May and June. Grading time. Permanent record. As it does every year, my Facebook feed lit up over the last two weeks with laments from friends who teach at colleges and universities around the country. More and more, it seems, grade submissions are quickly echoed back with furious rounds of protest, debate, and negotiation. This year, there was one story of a professor at a midwestern research university having to write a point-by-point justification for a C on an economics final. The C-student was not persuaded in the face of this evidence and in an email response got to the heart of the issue: he felt the professor failed to value his effort sufficiently. Another, more troubling story, had a classics scholar fielding not only emailed complaints from a student who’d earned a B for the term but a multi-page handwritten protest from the 20-year-old’s parents, threatening legal action. The student’s final essay had included Wikipedia citations.
Any one of these stories in isolation could be dismissed, but it seems that there’s a rising tide of them. A recent piece by Slate education columnist Rebecca Schuman only reinforces the sense that something has shifted in the collective attitude toward grades among some segments of the population. Schuman records her own litany of the complaints she’s seen on social media from friends and colleagues around academia: parent complaints, actions taken to the dean, pleas for an A for effort. On the high school beat, we recently heard the story of a female student who didn’t think a teacher’s grading was sufficiently sensitive to her individual learning style. She took her complaint to the principal, and the principal took away the teacher’s grading privileges for that one student. Many knuckle under. Schuman herself confesses to contributing to the process of grade inflation by assigning A’s at a rate way out of line with the normal distribution curve, not least because she wants to avoid all the post-grade mishegas.
Schuman hazards a number of interesting theories about the forces behind the shift in grading practices and student expectation, but the most powerful, from the view we get working with younger students, are two that she moves on from fairly quickly: 1) the educational culture of “exceptional” ability and 2) the consumer model for education.

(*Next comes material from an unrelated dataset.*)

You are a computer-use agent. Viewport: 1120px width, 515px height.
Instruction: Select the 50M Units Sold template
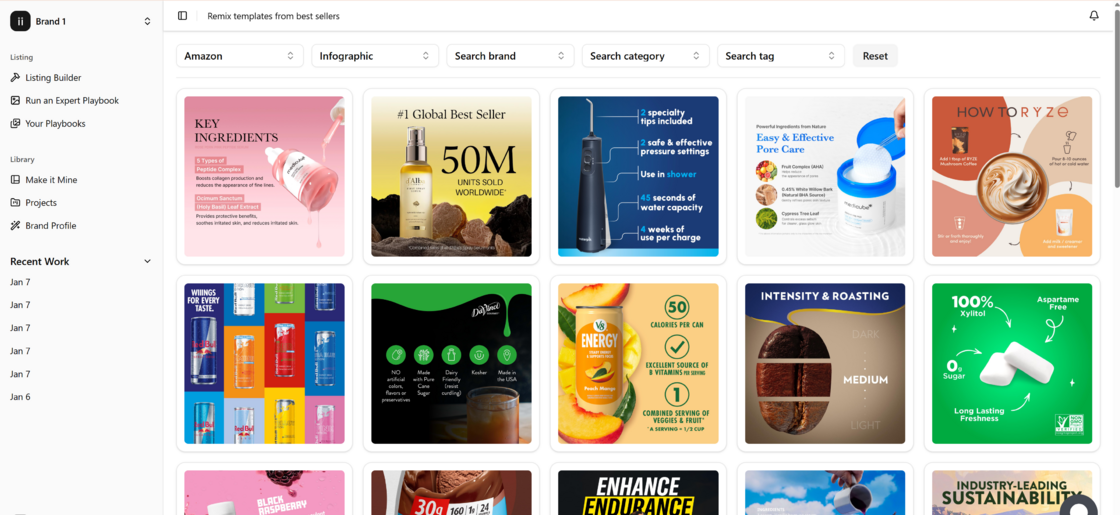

We’ve written recently about the first of these. Schuman alludes to the graduating high school class with 34 valedictorians. In middle and upper class American education, we are often effectively post-Bell Curve. C was once average. Now, it is essentially failing. The word average itself would never appear in any student evaluation. It’s a dirty word. (GNC, the sports supplement company, recently launched a print and TV ad campaign urging us all to “Beat Average,” which gets us quickly into paradox territory.) The trouble, of course, is that grades or scores without clear, normal distributions lose their descriptive power. If everyone clusters at the top, we can’t really tell who needs help, who deserves commendation, who will thrive at a top-tier college and who will crash. Can we doubt that this has deleterious effect on our students? The causal chain from grade inflation to over-committed high schoolers with hyper-programmed weeks is very short.
The consumer education model is troubling, too. If education at every level is a product that we acquire, then educators are service providers to be hired and fired in accordance with how successfully they deliver that product to suit our desires. Since this model often defines enhanced job prospects as the ultimate purpose of education, the education product as such is not knowledge or critical capability but grades. The name of the alma mater, the student’s grade-point average, the magna or summa are the only traces of his or her educational experience that will appear on the young job applicant’s first resume. As the educational consumerist sees it, they are the definitive work product of schooling.
And we see this attitude in some of our students. Increasingly, students approach classes with the expectation that there is almost a contractually stipulated and concrete outcome at the end of the term. If they meet obligations, they are due a grade, an A. They define deliverables as grades, not as knowledge. The quid pro quo of the classroom setting is not work for knowledge, it is work for A. One of Schuman’s colleagues tweets such a student’s protest, “‘I came to almost every class’ ‘I followed instructions’ ‘I did the readings’ ‘I turned in my work’ (for real).” These students think of grades as a reflection of completion, not mastery.
The intellectual habits that result have a real impact. More than ever, we are seeing students, from higher education on down, who are incurious. They are interested in subject matter simply as a means to an end (a grade). They don’t look for or explore interesting side issues. They don’t tug at loose threads. Most strikingly, they tend to be intolerant of context, chiefly because it doesn’t directly contribute to the next quarterly report card. Of course, learning the context of an idea develops long-term retention and long-range critical thinking skills, but it doesn’t pay immediate dividends if grades are what matter.
In the end, grade inflation is a perfectly apt term. We’re devaluing grades in multiple senses. The more A’s that are out there, the less each is worth. But, also, the more that A’s come to reflect effort, rather than performance, the less they matter. Schuman, in the end, admits that she’s lax with grades because they mean more to her students than they do to her. And there’s something to that: grades are an imperfect medium to communicate creativity, critical thought, curiosity, and all the other fruits of education. But they are also the only one we have. Grades, after all, are the primary testimony of our students’ closest observers, their teachers. When we break faith with grades that have meaning, we open the door to all these politicized arguments about standardized testing and standards because they are theoretically free from subjectivity. We’d prefer that grades mean something again (with apologies to the C-students who don’t know it yet).